Work to be completed — Take the line with "Task: Click the lun. 13 label on weekly axis" and every line after it in the entries below, and set them down exactly, without any pictures.
BEGIN Data records
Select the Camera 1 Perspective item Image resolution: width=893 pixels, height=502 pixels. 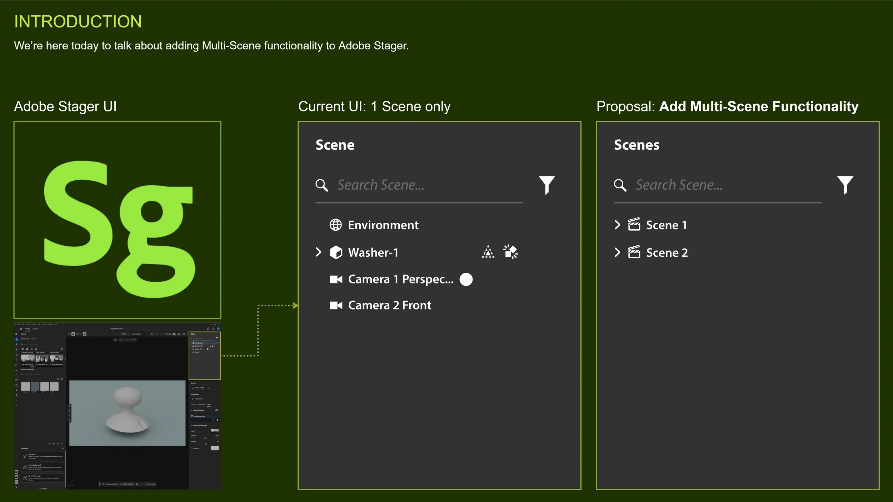click(400, 279)
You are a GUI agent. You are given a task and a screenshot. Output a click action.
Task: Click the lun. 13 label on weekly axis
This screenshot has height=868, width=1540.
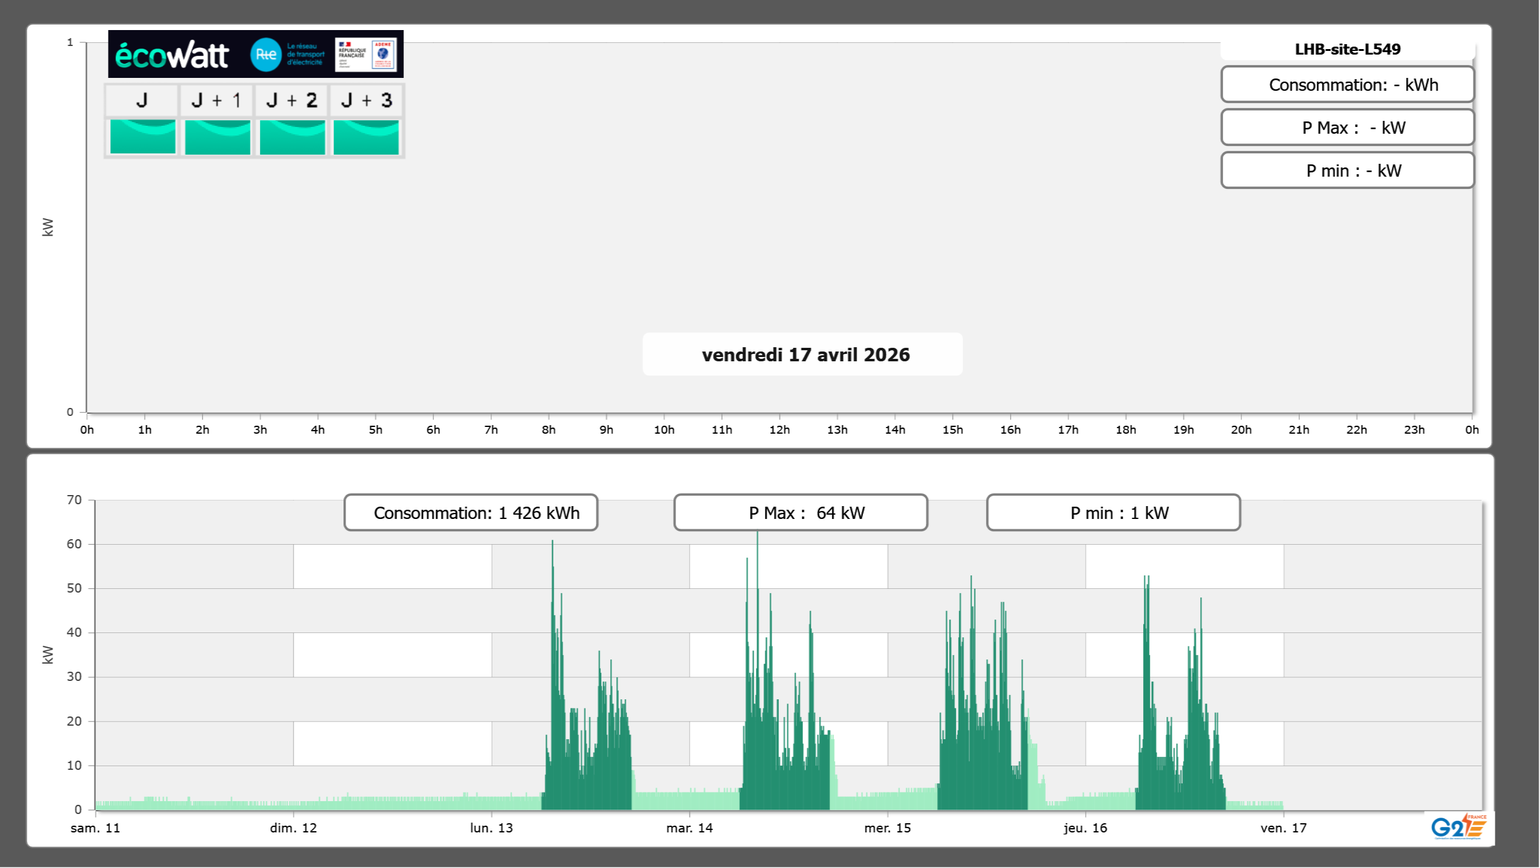click(x=491, y=828)
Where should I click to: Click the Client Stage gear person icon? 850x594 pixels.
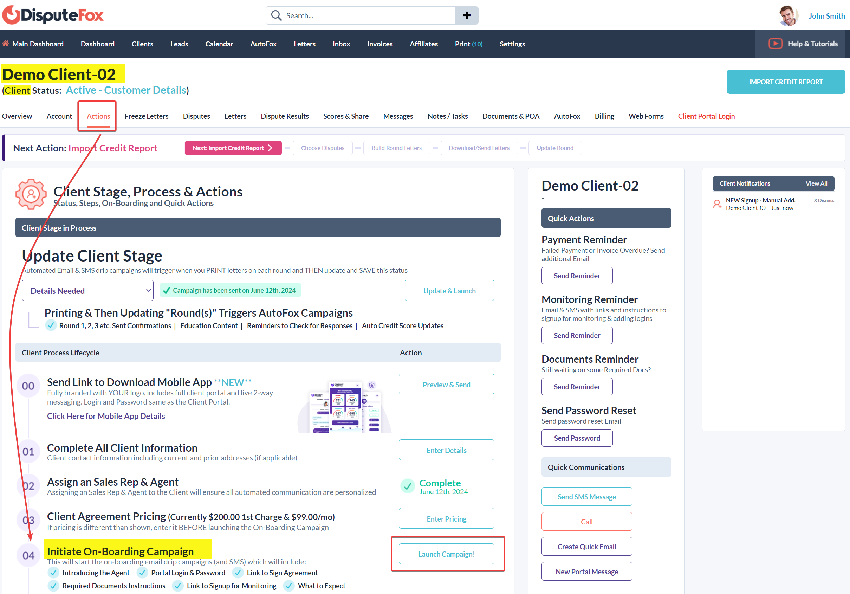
END Data records
Completed task —
Task: Click the lun. 13 label on weekly axis
This screenshot has height=868, width=1540.
click(x=491, y=828)
Where should I click to: Click the Client Stage gear person icon? 850x594 pixels.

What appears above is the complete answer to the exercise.